Pure pairs. I. Trees and linear anticomplete pairs

TL;DR

This paper proves a conjecture linking forests and the Erdős-Hajnal property, showing that graphs avoiding certain induced subgraphs have large homogeneous sets or specific structural features.

Contribution

It establishes a new structural result for graphs avoiding a forest and its complement, confirming a conjecture of Liebenau and Pilipczuk.

Findings

Graphs avoiding a forest H or its complement have large cliques or stable sets.

Such graphs contain either an induced H or a vertex of high degree or large bipartite independent sets.

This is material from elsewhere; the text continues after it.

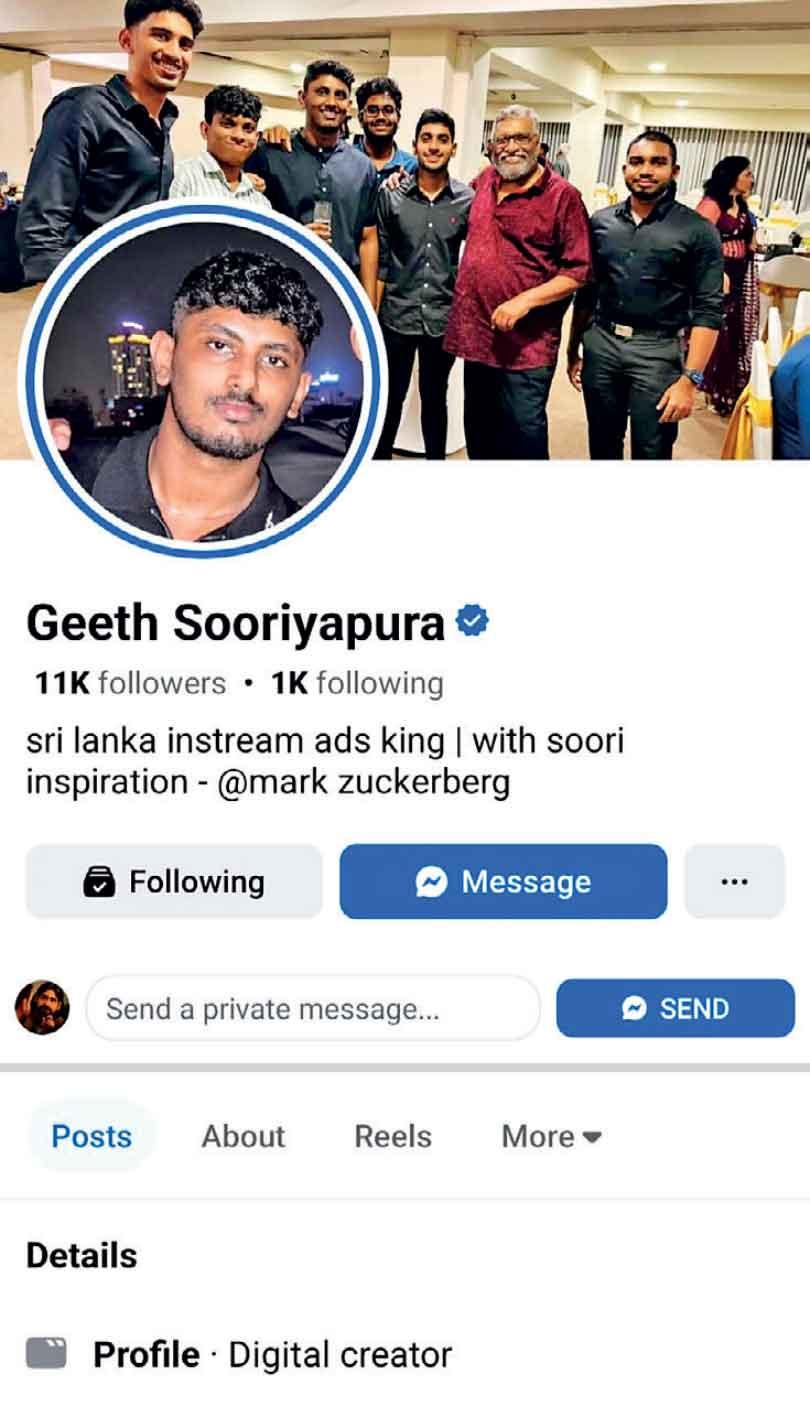This screenshot has width=810, height=1407.
Task: Tap your small avatar beside message field
Action: tap(42, 1007)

The result confirms a special case of the Erdős-Hajnal conjecture for forests.

Abstract

The Erdos-Hajnal Conjecture asserts that for every graph H there is a constant c > 0 such that every graph G that does not contain H as an induced subgraph has a clique or stable set of cardinality at least |G|^c. In this paper, we prove a conjecture of Liebenau and Pilipczuk, that for every forest H there exists c > 0, such that every graph G contains either an induced copy of H, or a vertex of degree at least c|G|, or two disjoint sets of at least c|G| vertices with no edges between them. It follows that for every forest H there is c > 0 so that if G contains neither H nor its complement as an induced subgraph then there is a clique or stable set of cardinality at least |G|^c.